Investors look past inflation pain
Weekly Bond Commentary
The US-Iran conflict remained on the quieter side last week, though not without its tense moments, as both sides appeared willing to engage through more diplomatic channels. The relative calm helped push oil prices lower again, although prices still remain considerably elevated compared to the start of the year.
Last week’s economic data underscored the continued inflationary fight facing the Federal Reserve, which could intensify as the full severity of the supply chain disruptions comes to light. April core PCE, which excludes volatile elements like food and energy prices and is the Fed’s preferred inflation measure, rose 3.3% year-over-year. While that was in line with forecasts, it remained well above the Fed’s 2% target. After running above target for nearly five years, the trend appears likely to continue into the foreseeable future. In response, markets are increasingly expecting the Fed’s next policy move to be a rate hike.

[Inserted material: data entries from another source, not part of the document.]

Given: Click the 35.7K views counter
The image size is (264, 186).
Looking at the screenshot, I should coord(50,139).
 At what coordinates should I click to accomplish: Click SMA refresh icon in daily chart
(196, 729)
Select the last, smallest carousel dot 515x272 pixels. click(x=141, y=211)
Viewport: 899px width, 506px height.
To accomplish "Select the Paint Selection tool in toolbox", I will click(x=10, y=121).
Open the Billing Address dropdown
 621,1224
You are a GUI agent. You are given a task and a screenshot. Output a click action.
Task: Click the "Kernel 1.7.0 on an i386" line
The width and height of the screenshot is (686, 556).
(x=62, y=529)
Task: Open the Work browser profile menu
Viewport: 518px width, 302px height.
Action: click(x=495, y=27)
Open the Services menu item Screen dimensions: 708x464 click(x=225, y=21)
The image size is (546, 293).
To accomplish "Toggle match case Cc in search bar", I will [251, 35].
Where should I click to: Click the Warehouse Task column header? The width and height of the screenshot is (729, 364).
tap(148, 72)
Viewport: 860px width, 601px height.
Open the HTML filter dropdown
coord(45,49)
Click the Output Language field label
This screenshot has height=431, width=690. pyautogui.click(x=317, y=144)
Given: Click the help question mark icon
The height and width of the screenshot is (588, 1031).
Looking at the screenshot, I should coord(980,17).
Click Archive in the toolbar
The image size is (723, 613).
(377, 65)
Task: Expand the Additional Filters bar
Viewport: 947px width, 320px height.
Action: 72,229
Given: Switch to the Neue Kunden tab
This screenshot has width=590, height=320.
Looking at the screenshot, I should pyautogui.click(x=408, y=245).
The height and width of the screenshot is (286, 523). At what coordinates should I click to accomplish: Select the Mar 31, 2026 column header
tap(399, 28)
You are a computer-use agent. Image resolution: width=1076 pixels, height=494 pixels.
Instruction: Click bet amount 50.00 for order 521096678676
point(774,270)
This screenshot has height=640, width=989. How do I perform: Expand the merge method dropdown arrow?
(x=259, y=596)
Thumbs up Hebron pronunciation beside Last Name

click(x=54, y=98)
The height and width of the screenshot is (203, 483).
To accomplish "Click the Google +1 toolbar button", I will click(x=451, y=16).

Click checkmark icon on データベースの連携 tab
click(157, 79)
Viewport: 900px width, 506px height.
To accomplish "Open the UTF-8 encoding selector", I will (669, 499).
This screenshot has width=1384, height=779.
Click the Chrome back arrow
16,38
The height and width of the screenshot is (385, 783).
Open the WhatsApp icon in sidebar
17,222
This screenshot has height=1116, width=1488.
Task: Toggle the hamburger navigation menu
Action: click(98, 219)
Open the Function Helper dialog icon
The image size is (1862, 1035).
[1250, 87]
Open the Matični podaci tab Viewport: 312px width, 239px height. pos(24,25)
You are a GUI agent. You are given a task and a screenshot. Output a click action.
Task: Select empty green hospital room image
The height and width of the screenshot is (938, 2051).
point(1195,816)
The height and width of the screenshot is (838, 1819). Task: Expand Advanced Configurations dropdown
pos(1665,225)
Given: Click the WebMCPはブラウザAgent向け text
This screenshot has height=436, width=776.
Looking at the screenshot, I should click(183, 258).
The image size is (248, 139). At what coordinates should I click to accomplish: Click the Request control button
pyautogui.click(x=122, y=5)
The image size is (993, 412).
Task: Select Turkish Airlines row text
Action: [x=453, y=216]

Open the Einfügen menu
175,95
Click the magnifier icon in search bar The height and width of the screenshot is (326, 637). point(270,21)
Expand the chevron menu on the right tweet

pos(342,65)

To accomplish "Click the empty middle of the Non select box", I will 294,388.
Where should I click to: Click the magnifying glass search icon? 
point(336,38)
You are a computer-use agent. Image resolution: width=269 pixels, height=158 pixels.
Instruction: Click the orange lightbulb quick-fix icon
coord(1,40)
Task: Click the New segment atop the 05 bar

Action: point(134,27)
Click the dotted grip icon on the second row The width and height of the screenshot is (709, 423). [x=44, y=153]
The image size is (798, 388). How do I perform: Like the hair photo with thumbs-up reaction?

Despite the inflation concerns, and perhaps encouraged by ongoing talks in the Middle East, investor sentiment toward US business health remains constructive. Stocks hit new highs and corporate credit spreads nearly returned to multi-decade lows. Demand for US investment-grade bonds has been especially strong; corporate issuers have already raised over $1 trillion year-to-date, the fastest pace since 2020.
Other economic data offered a mixed picture. First-quarter real GDP was revised down to 1.6%, from 2.0% prior. Consumer spending and business investments were also adjusted lower, though housing investment was revised up. The labor market continues to show resilience, with initial jobless claims of 215,000 last week remaining at relatively low levels.